## Exercise
State how many lines in the material hold the string "menu"; nothing besides that number is expected.

[Input material Boundary: Start]

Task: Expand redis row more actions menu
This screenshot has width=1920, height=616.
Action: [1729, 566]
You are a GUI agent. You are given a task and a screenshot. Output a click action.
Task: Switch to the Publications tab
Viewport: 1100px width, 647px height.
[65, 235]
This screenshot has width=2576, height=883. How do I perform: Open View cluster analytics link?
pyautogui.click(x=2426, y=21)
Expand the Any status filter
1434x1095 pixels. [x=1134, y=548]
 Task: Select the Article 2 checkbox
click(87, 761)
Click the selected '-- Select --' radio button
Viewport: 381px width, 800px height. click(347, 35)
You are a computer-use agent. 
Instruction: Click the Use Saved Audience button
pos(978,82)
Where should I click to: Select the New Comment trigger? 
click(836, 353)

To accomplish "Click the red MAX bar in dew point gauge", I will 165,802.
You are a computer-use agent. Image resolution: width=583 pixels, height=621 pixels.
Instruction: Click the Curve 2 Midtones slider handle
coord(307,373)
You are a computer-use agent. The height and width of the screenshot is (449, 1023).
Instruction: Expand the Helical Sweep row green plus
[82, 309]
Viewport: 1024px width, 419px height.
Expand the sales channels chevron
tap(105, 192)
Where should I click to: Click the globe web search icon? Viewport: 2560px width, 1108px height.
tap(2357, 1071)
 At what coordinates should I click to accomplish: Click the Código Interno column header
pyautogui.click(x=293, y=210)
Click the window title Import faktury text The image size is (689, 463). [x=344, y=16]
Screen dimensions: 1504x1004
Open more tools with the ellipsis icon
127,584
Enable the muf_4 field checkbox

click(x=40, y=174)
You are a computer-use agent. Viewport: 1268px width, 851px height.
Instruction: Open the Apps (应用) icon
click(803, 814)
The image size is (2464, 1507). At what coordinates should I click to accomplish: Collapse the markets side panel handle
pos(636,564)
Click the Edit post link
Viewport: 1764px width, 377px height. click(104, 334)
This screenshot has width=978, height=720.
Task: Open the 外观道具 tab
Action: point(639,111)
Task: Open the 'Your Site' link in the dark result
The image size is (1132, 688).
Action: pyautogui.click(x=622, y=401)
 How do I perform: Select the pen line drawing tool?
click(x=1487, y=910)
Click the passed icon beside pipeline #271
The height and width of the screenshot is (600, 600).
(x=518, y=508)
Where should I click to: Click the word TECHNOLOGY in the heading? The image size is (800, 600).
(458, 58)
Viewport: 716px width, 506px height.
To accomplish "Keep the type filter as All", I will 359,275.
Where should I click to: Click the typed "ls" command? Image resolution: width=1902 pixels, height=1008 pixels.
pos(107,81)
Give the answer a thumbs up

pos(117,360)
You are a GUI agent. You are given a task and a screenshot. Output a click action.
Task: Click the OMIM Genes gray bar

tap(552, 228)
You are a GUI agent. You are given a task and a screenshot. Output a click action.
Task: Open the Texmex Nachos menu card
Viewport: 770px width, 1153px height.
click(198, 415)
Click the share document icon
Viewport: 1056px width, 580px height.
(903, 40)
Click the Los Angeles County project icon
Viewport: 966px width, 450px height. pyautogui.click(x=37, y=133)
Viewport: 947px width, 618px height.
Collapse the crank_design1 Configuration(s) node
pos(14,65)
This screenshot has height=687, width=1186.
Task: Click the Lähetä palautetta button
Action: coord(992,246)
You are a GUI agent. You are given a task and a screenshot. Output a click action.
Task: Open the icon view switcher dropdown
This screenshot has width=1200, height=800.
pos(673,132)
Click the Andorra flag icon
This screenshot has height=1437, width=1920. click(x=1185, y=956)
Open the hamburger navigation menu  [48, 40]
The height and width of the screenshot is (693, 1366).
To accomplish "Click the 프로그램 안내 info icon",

[Input material Boundary: End]

## Expected output
3